Text excerpt START

The Cemetery scene was partially shot in Hathersage, Derbyshire which I have visited. The church is a genuine tourist attraction because it's supposedly the location of Little John's grave (for anyone who believes all that Robin Hood crap). Of course, we all know it's really the emerging point of the zombified Guthrie The Loony.
I've also visited the now derelict Hospital where some scenes were filmed. Thankfully The living dead were not to be seen, although there was a living tramp in residence. EEEEEK!!!!!!
The Knights Templar are an evil cult of inquisitors who magically spring forth from their graves seven centuries after having been executed for their misdeeds. The crows had pecked their eyes out on the hangman's gibbet, so they must locate their victims by the sound of their terrified screams.
The climax is drawn out way beyond belief... and you thought Zombies moved slowly. I fast forwarded this on picture search at x16 speed. Even then they were barely up to shuffling speed!
Ian McCulloch returns (fresh from his starring role in Zombie Flesheaters) to battle more greedy ghouls, as the leader of an expedition to a remote tropical island where the mad doctor has been experimenting on the natives and succeeded in creating a race of brain-transplanted zombies.
It all ends in a battle of Cannibals vs Zombies.
Someone falls from a window and the 'plastic' arm flies out of the sleeve and off screen. It doesn't get much better than this!!!!
A gang of college kids holidaying in a remote rural shanty are possessed by demons that come out of the woods and turn them into bloodlusting zombies. The only way the others can get rid of them is to chop them up into tiny pieces - and then the pieces keep twitching!
Gory as hell and made on a shoestring budget. Anyone for rice pudding?
Herbert West is testing out a serum he has devised that will bring dead bodies back to screaming, kicking life. He recruits a fellow medical student and his girlfriend to help him with his experiments, but things get out of hand pretty quickly.
Filmed four times. Once as 'The Last Man On Earth' with Vincent Price, then with Chuck Heston as 'The Omega Man'. A third remake with Will Smith, and then another instalment called 'I Am Omega' with Mark Dascoscas.

Text excerpt END

> **Questions on the material**
**A)** Name every actor mentioned in the zombie film notes above.
**B)** Reproduce word for word the portion of the zombie film notes that starts with the words containing "A gang of college" and finishes with "with Mark Dascoscas.".

Provided data START

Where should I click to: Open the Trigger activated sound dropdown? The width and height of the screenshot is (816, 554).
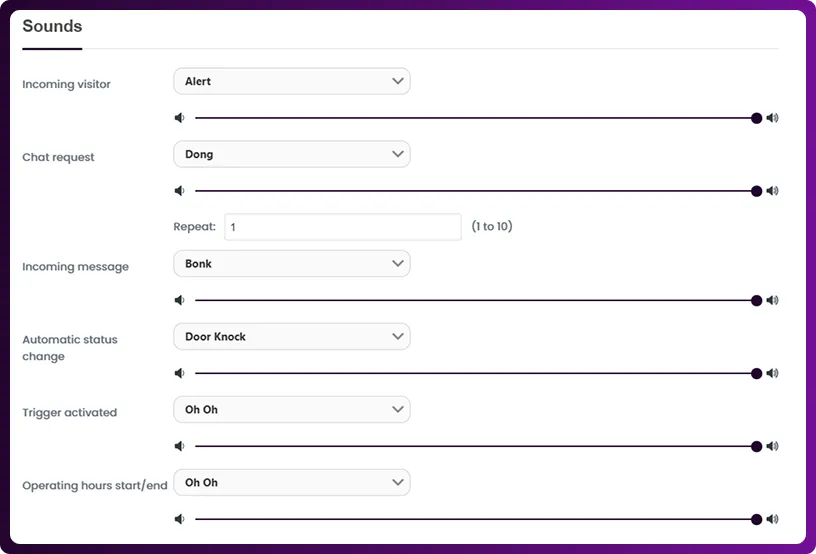[x=291, y=410]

Provided data END

> **Your responses**
**A)** Ian McCulloch, Vincent Price, Chuck Heston, Will Smith, Mark Dascoscas

**B)**
A gang of college kids holidaying in a remote rural shanty are possessed by demons that come out of the woods and turn them into bloodlusting zombies. The only way the others can get rid of them is to chop them up into tiny pieces - and then the pieces keep twitching!
Gory as hell and made on a shoestring budget. Anyone for rice pudding?
Herbert West is testing out a serum he has devised that will bring dead bodies back to screaming, kicking life. He recruits a fellow medical student and his girlfriend to help him with his experiments, but things get out of hand pretty quickly.
Filmed four times. Once as 'The Last Man On Earth' with Vincent Price, then with Chuck Heston as 'The Omega Man'. A third remake with Will Smith, and then another instalment called 'I Am Omega' with Mark Dascoscas.